Data Innovation Summit 2025
Data Innovation Summit 2025, organised by Hyperight, will take place on 7-8 May online.
The Data Innovation Summit is the largest and most influential annual Data and AI event in the Nordics and beyond, bringing together the most innovative minds, enterprise practitioners, technology providers, start-up innovators and academics, working with Applied Data Innovation, Data Science, Big Data, ML, Applied AI, Generative AI, Data Management, Data Engineering, Architecture, Databases and IoT, in one place to discuss ways to accelerate AI-driven Transformation throughout companies, industries and public organisations.
With over 300 Nordic and international speakers in this 9th edition, spread across nine stages, seven workshop rooms, 200+ TIP sessions, and plenty of learning and networking activities in the exhibition area, the Data Innovation Summit is the place to be for all professionals and organisations working with utilisation of data and AI innovation for enhancing customer experience, improve operational processes, enable future sustainability, reinventing business models, or developing data-driven products and services.
With over 1000 practical case studies presented in the past 9 editions and with new geo events in the MEA, APAC and the ANZ region, the event is a worldwide movement, ushering the community of data, analytics and AI practitioners across functions, companies, industries, sectors, countries and regions to collaborate, benchmark, share and innovate.
Event stages:
Machine Learning & Generative AI Stage
Technical stage on deploying, running, and scaling both applied and generative AI models in an Enterprise.
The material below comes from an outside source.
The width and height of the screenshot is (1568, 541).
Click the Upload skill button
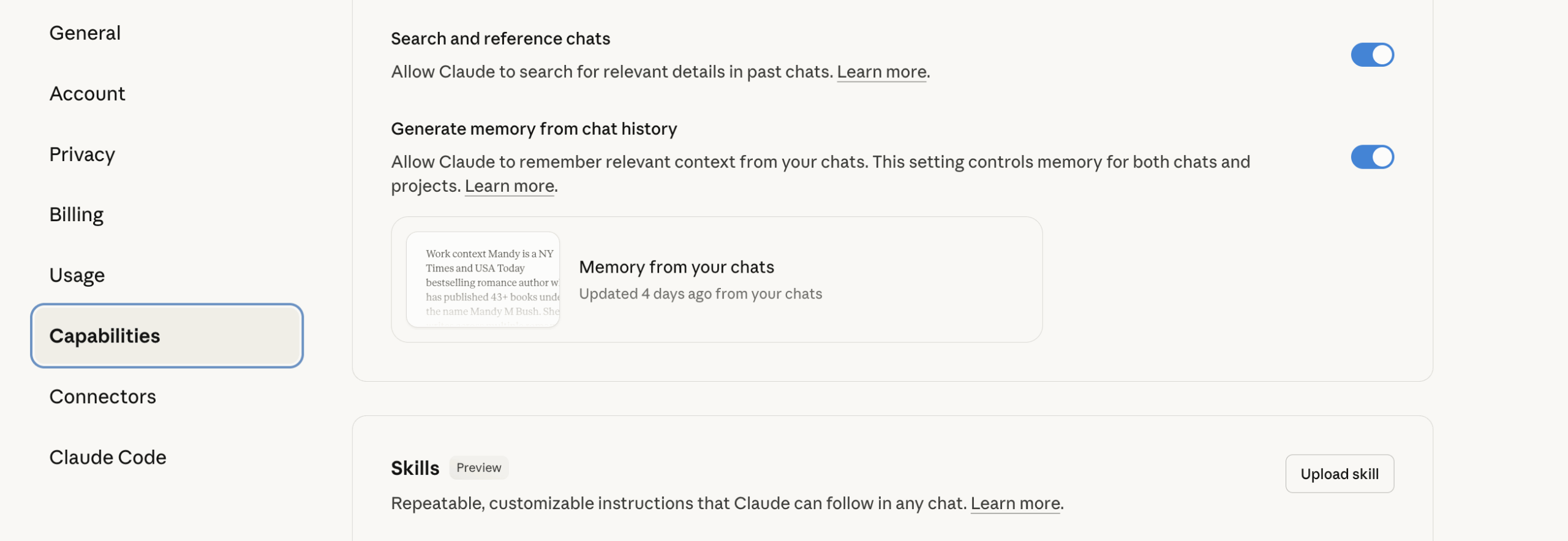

Sessions cover customizing AI with proprietary data, data-centric vs. model-centric approaches, and MLOps for AI reproducibility. Key topics include transformers, AutoML, model drift, and ethical AI governance, ensuring robust and responsible AI deployment.
Data Engineering & DataOps Stage
This stage focuses on designing scalable and resilient data pipelines crucial for enterprise AI and ML. Key topics include building high-availability systems, scalable MLOps pipelines, and optimizing data pipelines for foundation models. Focus on data curation, distributed computing, serverless architectures, and advanced techniques for metadata management and data quality in LLM training.
Modern Data Platform Stage
This stage delves into building and optimizing modern data platforms, covering essential components and best practices such as data ingestion, cloud ETL, cross-platform integration, and data storage solutions like lakes, warehouses, and lakehouses. Focus on data governance, real-time processing, metadata management, and integrating AI/ML, ensuring scalable, secure, and efficient data platforms.
Modern Data Strategy Stage
This stage explores advanced strategies for managing decentralized data and designing scalable, flexible architectures. Key topics include federated data management, data lakehouse design, data governance, cross-organizational collaboration, data product development, and the strategic use of data fabrics, data mesh, and marketplaces, ensuring resilient and innovative data ecosystems.
Analytics and Data Science Stage
This stage shifts focus from data-driven insights to decision-centric practices, covering emerging
technologies in self-service analytics, real-time analytics, and AI-driven insights. Key topics include decision intelligence, natural language processing, edge analytics, ethical AI, visualisation and embedding analytics in business processes to drive decisions and enhance user experience.
AI Value and Strategy Stage
This stage focuses on aligning generative AI with core business objectives, covering strategies to avoid common pitfalls and manage expectations. Key topics include building scalable AI infrastructure, measuring AI impact, balancing innovation with risk, and ensuring
proper integration with existing systems. Focus on AI governance, cost management, accountability, and cross-functional collaboration for successful AI implementation.
Developer Stage
This new technical stage examines the synergy between AI and DevOps, focusing on translating business needs into technical specs, fast data flow, and feedback loops. Key
topics include scalable AI design, securing AI APIs, cloud development, automation, event-driven architectures, Infrastructure as Code (IaC), and AI-enhanced developer tools and languages.
Applied Innovation & Responsible AI Stage
This stage highlights AI innovation through industry and public sector case studies, alongside critical discussions on the EU AI Act. Topics include navigating regulatory boundaries, transforming regulations into innovation drivers, and responsible AI governance. Sessions also
cover securing investment, fostering responsible AI, and exploring AI’s role in environmental sustainability.
Databases & Data Quality Stage
This stage explores the role of various databases in AI and analytics, focusing on graph, vector, time series, and columnar databases. Key topics include implementing knowledge graphs, optimizing multi-model databases, and the impact of autonomous databases. It also addresses data quality strategies for distributed systems, real-time monitoring, and AI-powered automation.